Monday, December 03, 2012

Fr. Sirico

Financial and moral truth?  Photo/story

In Rome.

Launches his new book, "Defending the Free Market: the Moral Case for a Free Economy".
"I wrote the book because I was concerned that there's such a false set of assumptions of what a market economy is and that it's completely disconnected from the moral life," he explained.

"I'm also using the book to give a sort of autobiography," said Fr. Sirico, who wrote the book using parables of his life to ''tell a moral.'' - Source

Is it a complete autobiography though?  And why the Rome launch?

Why is this priest so prominent?  How did he get to this point? 

Okay.  I will just come out and say it: He has a history which I find troubling.  (Another link here.)


  1. So he lied about having a degree in economics, then writes a book about the free market? That is a problem.

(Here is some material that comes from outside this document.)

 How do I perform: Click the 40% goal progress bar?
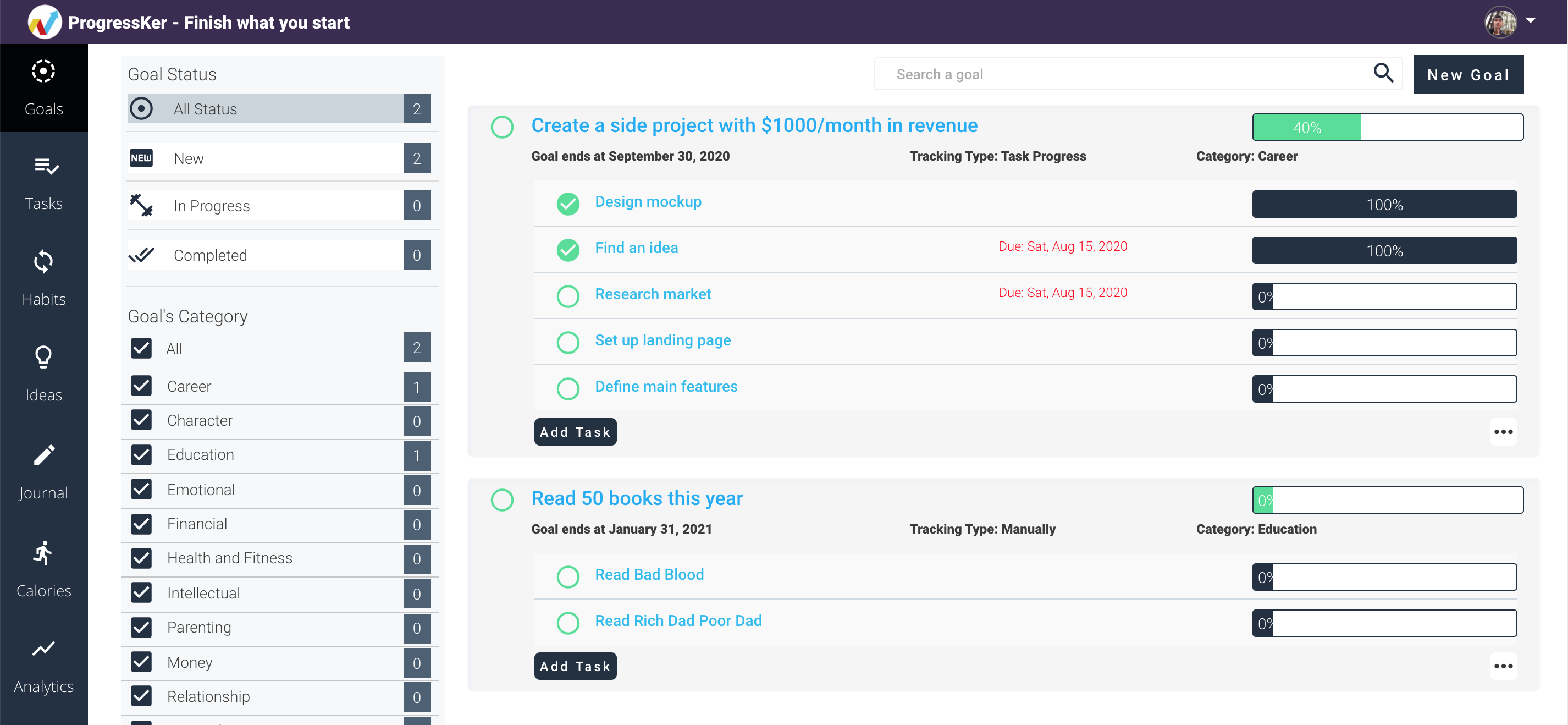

  2. Good Grief ! I read all of the material you linked - how is it that he appears on EWTN ? I don't get it......I mean, Father Benedict Groschel mis-speaks and suffers...and this like the energizer bunny. nothing and no one seems to stand in his way. it is diabolical.

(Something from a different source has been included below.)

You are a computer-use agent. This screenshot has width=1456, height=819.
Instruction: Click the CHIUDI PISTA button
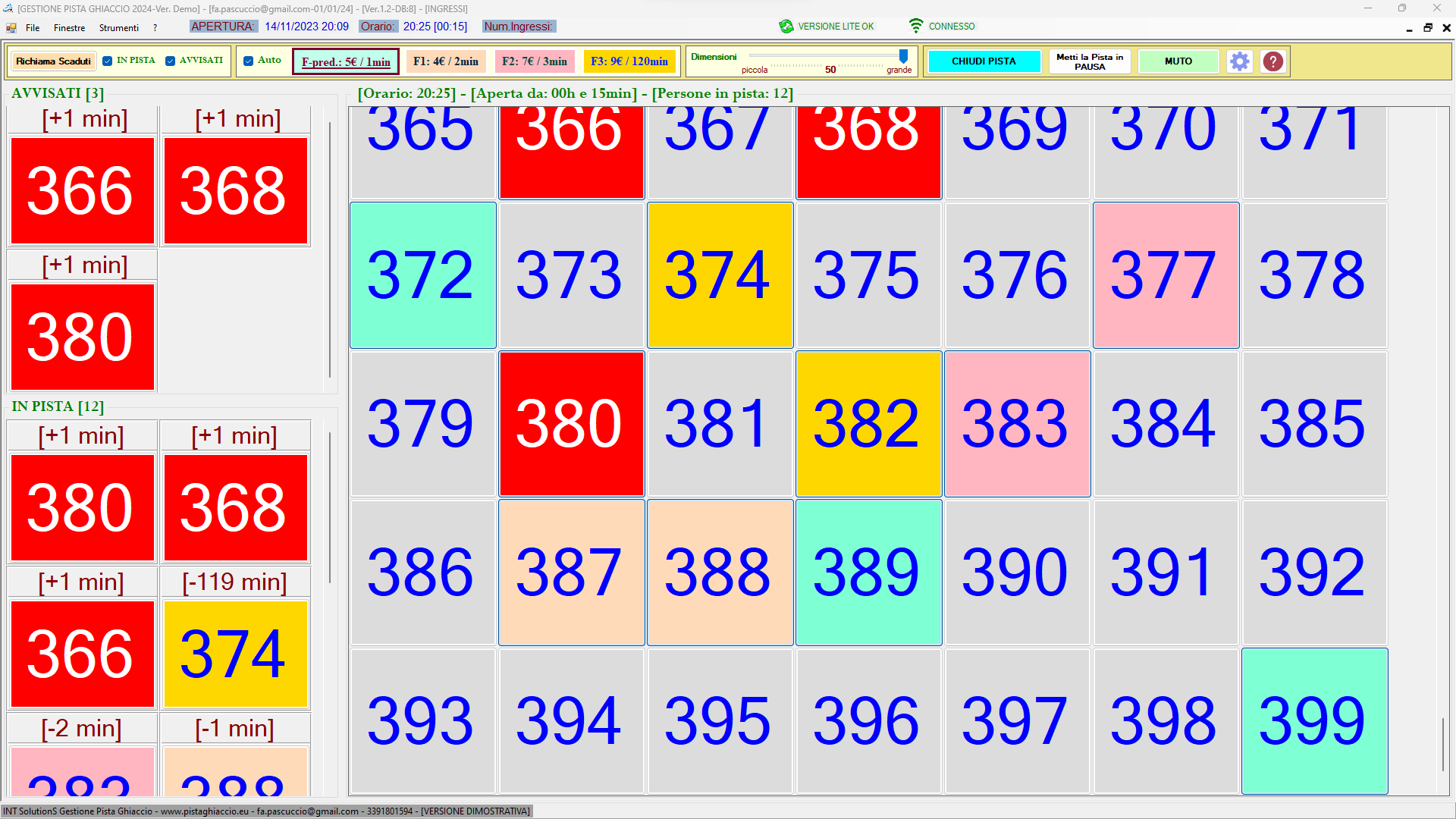pyautogui.click(x=984, y=61)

  3. His history is more than troubling. He has a radical homosexual past (which you read about if you followed Terry's links) that should have prevented him EVER getting into the seminary. If you look at how he did get ordained it looks like he gamed the system, entering a liberal order (the Paulists). After he got what he wanted, i.e., ordination, he left the order. I know people who think he's the best thing since sliced bread. I look at his history and say, he appears to be a person of the lie. And now he goes around selling capitalism and making a six figure salary, over $178,000 according to Charity Navigator. Sounds like a very smart operator if you ask me and a con man which he always was.

    Can people experience conversion? Of course. But conversion is usually accompanied by profound humility. A former homosexual activist running off to get himself ordained and then making himself a leading Catholic speaker doesn't sound very humble to me. Frankly, it makes me wonder if he knows where the skeletons are buried. He certainly has the history that would give him plenty of contacts. I am inclined to agree with Consolata.

    1. And of course I'm inclined to agree with you both. Thanks Mary Ann.